|
Hi, I have the following data: 1) Web pages ranked by traffic. I don't have the absolute traffic, but I know a given page ranks 1st, 2nd etc... in terms of total page views. 2) A list of search strings and their relative popularity. So again, I don't know how often they are used, but I know for example the search term 'Ford' is more frequently searched for than 'clutch'. 3) For each page, I have it's ranking for any particular search string. So I know for example Page A would be first result for 'Ford' and Page B would be result number 174 for the same search string. 4) I have a few other signals, both numerical and properties ex: page age, page classified by topic etc... I am trying to find the combination of search strings a page should cater to in order to rank as high as possible in terms of total traffic. The results have to be human readable so I can understand them and act upon them. I can scatter plot search terms by frequency of use and results returned. Intuitively, it's clear that the search terms which are used often and return fewer results are the best to target as there is a higher probability my page is seen in the limited results. The problem is all my data ranking is relative and I know that the shape of the search term frequency use curve is exponential. ie: most frequent search term is probably used 10x more times than the 5th one which is 10x more times used than the 10th one. Also, some search terms will return 10,000 results and others will return 100. So it makes it very difficult to estimate the shape of the optimum region of frequency vs. number of returned results.

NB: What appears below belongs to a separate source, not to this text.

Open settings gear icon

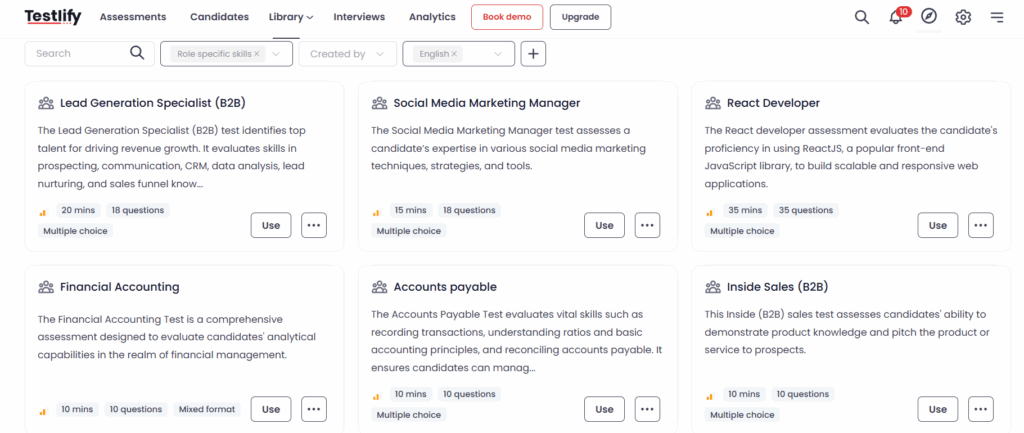(963, 17)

I don't want to predict position or anything like that. I just want to know what to use to get the maximum boost. So, for example, I'd be very happy to know which combination of terms are more frequent in the first quartile compared to the others for example. What method would you use to analyse this? (I use RapidMiner as my tool of choice) Thank you so much! I read a ton of stuff and my brain is so overloaded I don't even know where to start... PS: No, this is not data from Google... Although I am sure thousands of researchers have tried to estimate which signals they use using similar techniques. |
|
Is set of all possible search strings fixed? In other words, you have 5,000 possible things you can search for, and you are trying to predict which is the best to use for any given page. If this is the case, I might be able to give you some advice. If not (and you have an infinite number of search strings), you are going to need an obscenely massive amount of data. Yes, the possible strings I wish to optimize for are limited. I have about 150,000 but it's very long tail. The first few thousand must cover 90%+ of all searches so it's these I care about. Even just 1000 would be a good start.
(Apr 11 '14 at 23:38)
Louis Tremblay
Would a collaborative filtering approach work? If you assume that a page's rank is similar to a user rating (in which each search string is a user), then it is not that different than any recommendation engine problem (where you try to determine what movie to recommend to a user, for instance). The only problem with this approach is that it sounds like you are actually trying to manipulate the outcome of the searches themselves. Collaborative filtering could help you predict which search will yield the highest rank of the existing searches, but not how to increase that ranking specifically. At the very least though, if weighted by traffic, it could provide a list of the most valuable search strings at the moment.
(Apr 12 '14 at 00:51)
Daniel E Margolis
Yes, I am specifically trying to increase ranking of a new page by looking at the keywords contained in existing pages and their actual ranking vs. most popular searches. So if pages P1, P2... P100 get a lot of traffic and U1, U2...U1000 get little traffic. I want to look at their keyword mix and try to figure out what keywords combinations are specific to P1 to P100 that seem to push them upwards in the research result ranks. I think knowing the relative use popularity of search strings, the number of results each ones return, and which page they return, should provide very useful signals in this case. For example, I know which search strings return the popular pages and at what rank. Since I already know that, I don't see what a recommender system would give me more. Unless there is something I don't understand in your suggestion. So to recap what I know is: 1) pages sorted in order of traffic. P1, P2, P3... Thank you for your help! It is very appreciated.
(Apr 14 '14 at 11:43)
Louis Tremblay
|